How to get intelligent image metadata with AEM as a Cloud Service

In my previous post, that was about how to generate intelligent renditions with AEM as a Cloud Service, I showed how to build an Asset Compute worker that generates custom renditions, driven by intelligent services. In this post, I'm going to show how to implement a worker that generates custom metadata. It is a relatively easy task, as the worker implementation is pretty much the same, only the response is different. Instead of the asset binary, it must be XMP data structure serialized into an XML file.

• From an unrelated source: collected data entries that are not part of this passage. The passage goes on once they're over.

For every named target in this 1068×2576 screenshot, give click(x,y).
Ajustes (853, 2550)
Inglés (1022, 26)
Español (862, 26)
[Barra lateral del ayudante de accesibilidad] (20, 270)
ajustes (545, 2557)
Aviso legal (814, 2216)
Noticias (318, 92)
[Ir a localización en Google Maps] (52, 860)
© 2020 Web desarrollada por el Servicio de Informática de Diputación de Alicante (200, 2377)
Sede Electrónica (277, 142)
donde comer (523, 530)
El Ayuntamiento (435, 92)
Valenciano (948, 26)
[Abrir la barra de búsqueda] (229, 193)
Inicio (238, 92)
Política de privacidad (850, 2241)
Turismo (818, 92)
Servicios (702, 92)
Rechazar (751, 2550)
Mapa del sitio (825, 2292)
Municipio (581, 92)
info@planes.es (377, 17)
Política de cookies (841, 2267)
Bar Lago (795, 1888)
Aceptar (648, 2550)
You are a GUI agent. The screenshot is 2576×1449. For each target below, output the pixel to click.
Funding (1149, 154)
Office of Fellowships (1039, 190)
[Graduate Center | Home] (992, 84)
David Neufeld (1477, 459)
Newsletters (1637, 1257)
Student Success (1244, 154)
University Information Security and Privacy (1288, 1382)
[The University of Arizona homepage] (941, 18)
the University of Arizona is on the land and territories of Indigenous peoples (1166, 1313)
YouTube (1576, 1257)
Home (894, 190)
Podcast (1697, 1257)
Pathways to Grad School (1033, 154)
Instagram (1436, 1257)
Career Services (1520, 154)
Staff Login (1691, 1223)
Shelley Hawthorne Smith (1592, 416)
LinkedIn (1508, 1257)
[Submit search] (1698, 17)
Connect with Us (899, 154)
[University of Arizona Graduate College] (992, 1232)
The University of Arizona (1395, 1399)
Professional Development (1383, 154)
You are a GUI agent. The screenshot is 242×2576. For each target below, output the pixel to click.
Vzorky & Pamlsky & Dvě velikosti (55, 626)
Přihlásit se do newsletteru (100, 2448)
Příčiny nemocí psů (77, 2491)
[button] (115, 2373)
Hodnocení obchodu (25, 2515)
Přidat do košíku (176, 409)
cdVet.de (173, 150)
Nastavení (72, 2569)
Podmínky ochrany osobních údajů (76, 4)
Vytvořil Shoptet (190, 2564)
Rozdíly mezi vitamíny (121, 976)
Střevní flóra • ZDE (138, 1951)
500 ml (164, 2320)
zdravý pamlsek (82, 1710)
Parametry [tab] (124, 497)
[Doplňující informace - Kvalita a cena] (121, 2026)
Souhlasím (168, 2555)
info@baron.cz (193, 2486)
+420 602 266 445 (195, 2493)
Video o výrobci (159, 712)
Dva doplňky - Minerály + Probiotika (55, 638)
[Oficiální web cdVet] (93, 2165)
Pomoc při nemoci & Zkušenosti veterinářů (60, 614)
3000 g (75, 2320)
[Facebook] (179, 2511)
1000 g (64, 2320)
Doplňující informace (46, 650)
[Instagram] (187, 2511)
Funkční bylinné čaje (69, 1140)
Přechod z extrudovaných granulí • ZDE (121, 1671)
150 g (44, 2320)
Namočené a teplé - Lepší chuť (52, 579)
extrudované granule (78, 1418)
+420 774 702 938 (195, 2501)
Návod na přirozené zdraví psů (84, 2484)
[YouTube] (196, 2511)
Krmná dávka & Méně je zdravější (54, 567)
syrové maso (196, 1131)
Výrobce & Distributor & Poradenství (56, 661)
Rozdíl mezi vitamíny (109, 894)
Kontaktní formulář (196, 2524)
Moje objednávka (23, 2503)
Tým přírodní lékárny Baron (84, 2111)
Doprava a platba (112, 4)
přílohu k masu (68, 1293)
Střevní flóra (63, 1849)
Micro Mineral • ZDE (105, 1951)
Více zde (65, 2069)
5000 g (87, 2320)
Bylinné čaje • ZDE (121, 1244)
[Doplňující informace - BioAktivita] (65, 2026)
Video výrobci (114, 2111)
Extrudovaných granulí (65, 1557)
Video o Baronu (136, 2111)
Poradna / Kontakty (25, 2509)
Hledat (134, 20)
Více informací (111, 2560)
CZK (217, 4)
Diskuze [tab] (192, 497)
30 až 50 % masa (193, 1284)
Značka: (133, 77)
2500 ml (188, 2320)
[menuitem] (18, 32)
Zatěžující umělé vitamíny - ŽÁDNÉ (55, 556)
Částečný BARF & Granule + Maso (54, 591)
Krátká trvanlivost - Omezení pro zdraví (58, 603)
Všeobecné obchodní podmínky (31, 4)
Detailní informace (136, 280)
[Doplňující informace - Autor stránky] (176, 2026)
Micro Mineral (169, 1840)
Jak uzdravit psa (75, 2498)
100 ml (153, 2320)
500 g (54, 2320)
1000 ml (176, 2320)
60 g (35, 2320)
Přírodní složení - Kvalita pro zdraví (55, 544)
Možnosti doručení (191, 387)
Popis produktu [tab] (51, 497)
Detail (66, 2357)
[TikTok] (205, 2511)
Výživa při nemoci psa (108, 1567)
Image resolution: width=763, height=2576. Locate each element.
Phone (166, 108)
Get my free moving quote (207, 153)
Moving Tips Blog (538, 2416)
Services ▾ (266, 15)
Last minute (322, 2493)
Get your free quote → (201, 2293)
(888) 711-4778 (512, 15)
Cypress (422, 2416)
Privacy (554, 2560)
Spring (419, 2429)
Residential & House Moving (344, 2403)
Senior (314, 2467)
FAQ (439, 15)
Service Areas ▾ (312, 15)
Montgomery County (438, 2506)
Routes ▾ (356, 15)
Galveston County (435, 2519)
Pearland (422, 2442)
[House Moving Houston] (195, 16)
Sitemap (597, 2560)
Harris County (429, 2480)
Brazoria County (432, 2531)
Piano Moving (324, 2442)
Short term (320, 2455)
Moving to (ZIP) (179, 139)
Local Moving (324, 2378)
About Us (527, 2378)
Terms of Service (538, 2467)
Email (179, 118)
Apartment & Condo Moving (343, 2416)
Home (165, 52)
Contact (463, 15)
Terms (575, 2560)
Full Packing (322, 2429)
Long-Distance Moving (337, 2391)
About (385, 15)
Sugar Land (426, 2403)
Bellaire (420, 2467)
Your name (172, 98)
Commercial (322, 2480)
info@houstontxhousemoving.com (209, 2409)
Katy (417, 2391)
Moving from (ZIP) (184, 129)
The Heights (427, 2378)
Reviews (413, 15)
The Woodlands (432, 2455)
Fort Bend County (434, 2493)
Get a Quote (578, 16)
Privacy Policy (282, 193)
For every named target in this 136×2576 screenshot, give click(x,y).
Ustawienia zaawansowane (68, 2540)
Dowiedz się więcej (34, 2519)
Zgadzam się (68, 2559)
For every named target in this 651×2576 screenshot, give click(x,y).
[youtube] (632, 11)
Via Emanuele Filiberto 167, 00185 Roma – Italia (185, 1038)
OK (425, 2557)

I've previously explained how Asset Compute Service works and the way data flows across the layers. For metadata workers, things are quite similar. The only difference is the outcome of the custom worker, which is an XML file instead of the asset binary. As the XML document contains asset metadata, it has to conform to the XMP specification.

TL;DR

Once again, I used imgIX as my intelligent service. But this time, I used a function that detects faces in the image. That function is looking for coordinate data for the bounds, mouth, left eye, and right eye of each face and adds it to the JSON output. Since, we're interested in the face bounds only, other data is going to be ignored. This data is about to be stored in AEM as new metadata fields: faces:count and faces:bounds. However, instead of just showing them as yet another field in the AEM metadata editor, I created a custom component to visualise those regions. And here is the result for a sample asset.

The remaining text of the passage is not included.